The drama is always served, the pressure is always on, the stakes are always high.
The game is back
I love this game, but it had lost its magic recently. Partly, because the teams I don’t like dominated world football. But I think that, to some degree, the feeling was general. Football had become too overanalyzed. Too perfected. Too structured. Too predictable.
But this season had something different. Teams like PSG and Barcelona had a chaotic but very effective way of playing football. Inter reinvented Italian catenaccio. Madrid got beaten in the Champions League by Arsenal with free-kick goals. The Manchester City machine imploded.
There has been real emotion: old rivalries have been reignited, new ones have come up. We’ve probably had more Champions League games that will go down as classics this season than in any other of the last 15 years.
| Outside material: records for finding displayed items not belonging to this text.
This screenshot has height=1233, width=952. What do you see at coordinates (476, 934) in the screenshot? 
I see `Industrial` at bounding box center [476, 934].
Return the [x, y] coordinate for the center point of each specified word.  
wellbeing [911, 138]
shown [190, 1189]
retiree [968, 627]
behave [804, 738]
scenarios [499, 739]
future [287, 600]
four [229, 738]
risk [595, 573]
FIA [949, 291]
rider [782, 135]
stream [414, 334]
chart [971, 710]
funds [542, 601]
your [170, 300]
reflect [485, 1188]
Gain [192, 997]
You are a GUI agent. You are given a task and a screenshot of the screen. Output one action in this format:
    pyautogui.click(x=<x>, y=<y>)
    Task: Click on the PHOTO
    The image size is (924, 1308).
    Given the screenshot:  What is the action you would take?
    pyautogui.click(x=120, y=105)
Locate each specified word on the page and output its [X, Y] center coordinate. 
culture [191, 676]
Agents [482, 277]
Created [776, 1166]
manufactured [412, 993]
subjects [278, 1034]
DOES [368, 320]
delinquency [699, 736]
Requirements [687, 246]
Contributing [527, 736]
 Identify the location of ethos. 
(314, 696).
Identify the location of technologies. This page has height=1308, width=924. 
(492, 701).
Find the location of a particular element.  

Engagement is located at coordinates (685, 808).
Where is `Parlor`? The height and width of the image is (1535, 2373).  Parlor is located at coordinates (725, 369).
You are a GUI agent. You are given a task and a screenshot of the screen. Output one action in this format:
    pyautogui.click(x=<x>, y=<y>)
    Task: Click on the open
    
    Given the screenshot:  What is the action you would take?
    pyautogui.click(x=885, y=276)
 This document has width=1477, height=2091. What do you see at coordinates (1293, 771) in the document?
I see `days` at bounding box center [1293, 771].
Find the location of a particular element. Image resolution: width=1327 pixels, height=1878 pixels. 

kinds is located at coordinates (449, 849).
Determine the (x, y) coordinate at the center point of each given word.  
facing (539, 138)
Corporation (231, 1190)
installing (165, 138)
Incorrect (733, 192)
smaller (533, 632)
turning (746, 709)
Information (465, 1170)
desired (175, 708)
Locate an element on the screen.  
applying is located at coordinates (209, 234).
I’m thinking of the Liverpool-PSG’s, the Madrid-Arsenal’s, the Inter-Barcelona’s.
Of course, some fans will be disappointed. But I think there is a general feeling among football fans: in a game that had lost its spark and emotion, we have had a year that reminded us of why we fell in love with this sport in the first place. The surprises, the thrillers, the underdog stories, and fights at the highest level.
Football is back, and I hope it is here to stay.